Sky Full of Bacon

Happy Little Sausages at Old Town Social

There’s an early Disney cartoon, apropos with Easter right behind us, called Funny Little Bunnies, in which cartoon bunnies sing and dance while painting Easter eggs and making chocolates. Like so many of those early Disney cartoons, it’s kitsch, but of an order that’s beyond mockery; if you aren’t charmed on some level, you were never four. (Before you click, know that the song will stay with you for days.)  A number of these early Disney cartoons— with titles like Cookie Carnival— are about food dancing and singing its joy at being born to go in your mouth, which one can imagine was an especially delightful fantasy in the early years of the Depression.  (It’s also hard not to see Funny Little Bunnies as an allegory for the industrialized production of cartoons themselves, but set that aside.)

Anyway, as I was heading to the bathroom after a meal at Old Town Social, I was behind one of those twentysomethings who dresses like he’s still a toddler— T-shirt, shorts, ball cap, buzzcut, flipflops.  He was sort of the proportions of a little kid, just blown up.  And that just sort of confirmed for me that Old Town Social is a wonder like in a Disney cartoon— sausage!  Beer!  Pretty girls!  All appearing from big old-fashioned cartoonishly-colored machinery (well, not the girls), you could imagine Goofy turning the big crank on this one and salume just plopping itself neatly on your plate:

And then it comes to your table on the arm of a hot punk waitress and it’s full of salty meaty deliciousness and gets washed down with a hip, if not aggressively unusual, list of microbrews.  Love is in the air, and on the plate.  If you aren’t charmed on some level by Old Town Social, you were never twenty-four.

At this point I can imagine the restaurant objecting that that cartoonishly-colored slicer is a Berkel, which is to say a very serious European slicer (the last one I saw that close was at Herb [La Quercia] Eckhouse’s house), and they take their cured meats seriously.  Well, I took the food here seriously too, though I don’t know about the rest of their crowd— the gals at the table next to us hardly seemed to touch their flatbread, and “flatbreads” are pretty much a bullshit item to order anyway, especially in a place like this.  But basically I felt about Old Town Social the way others have felt about The Purple Pig— impressed that would could just be another bar hawking mozzarella sticks is doing serious charcuterie and well-thought-out, well-executed dishes.

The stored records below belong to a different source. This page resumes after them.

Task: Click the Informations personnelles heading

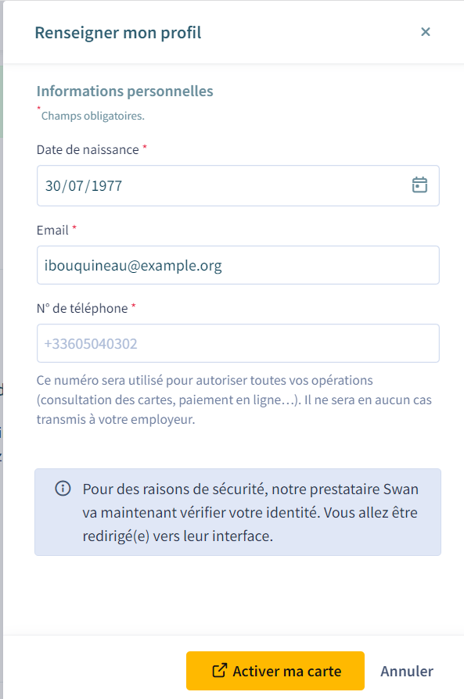Action: point(125,91)
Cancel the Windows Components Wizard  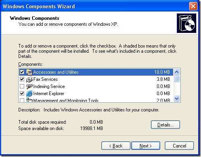point(180,146)
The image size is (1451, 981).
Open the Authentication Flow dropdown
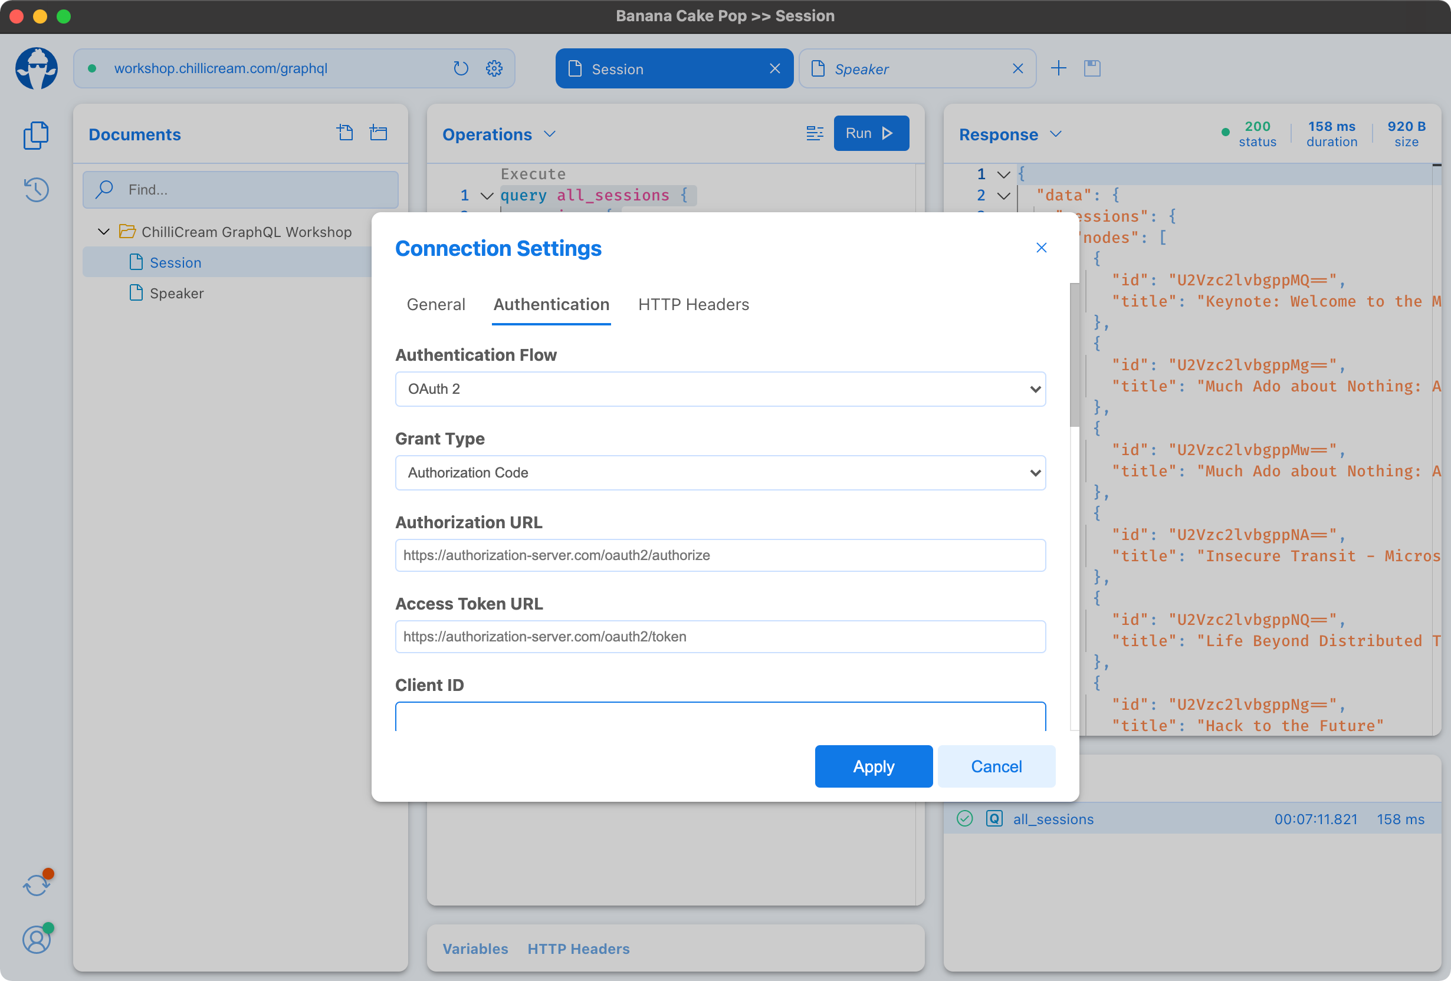720,389
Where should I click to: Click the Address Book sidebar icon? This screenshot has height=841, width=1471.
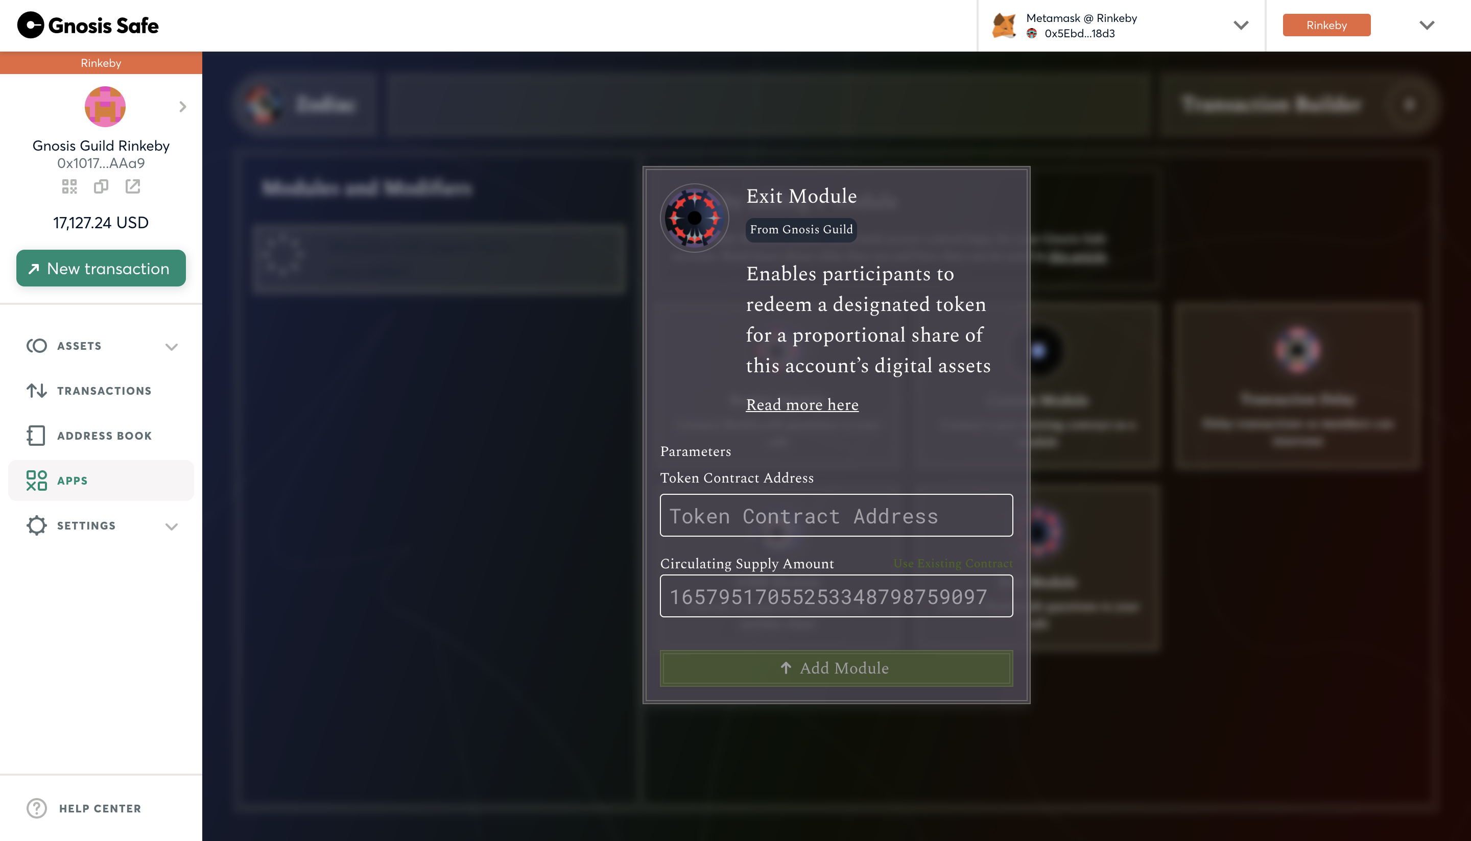tap(36, 436)
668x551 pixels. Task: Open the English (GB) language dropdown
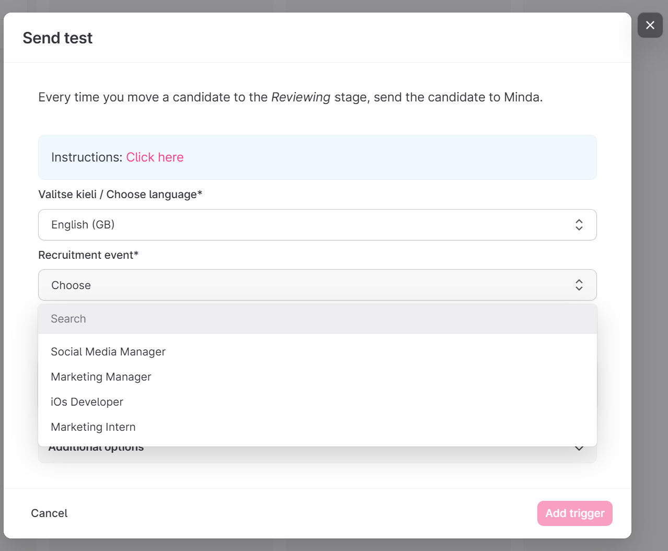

My colleague, Dr. Morowitz, and I were there to try the charcuterie first and foremost, so we ordered a preset collection of five and asked our waitress to select five more.  In general, I’d say that the charcuterie doesn’t push the complexity of funkiness as far as some I’ve had in town— for instance, the toscano had a harsh lactic bite, which I liked, but it didn’t necessarily have three other things going on at the same time, depths of dark gnarled old world flavor, as some really outstanding salume I’ve had in town (eg, Avec) does.  But the pleasures of quality meat (the menu says it’s all heritage pork, grassfed beef, etc.) cured like this are considerable, and I’d happily try anything they make.  Particular standouts were the toscano and the sopressata (which claims to be spicy, though it wasn’t all that much), the chorizo (once you got past the smoked paprika, this was a really nice, multilayered sausage) and what they called pastrami, which didn’t particularly have a salty-pastrami taste but was instead a kind of delicate, lightly cured smoked brisket.  I’d love a sandwich of that.  I found mortadella and a grassfed beef pepperone kind of bland; lardo, bizarrely, was whipped into a spread, which to me made it less appetizing, a biology-class texture I didn’t especially want to eat, and I wasn’t wild at first about the chicken liver, too much oil and too fluffy, though I will say that I finished it off, using it for a little organ meat-palate cleanser after many of the other bites.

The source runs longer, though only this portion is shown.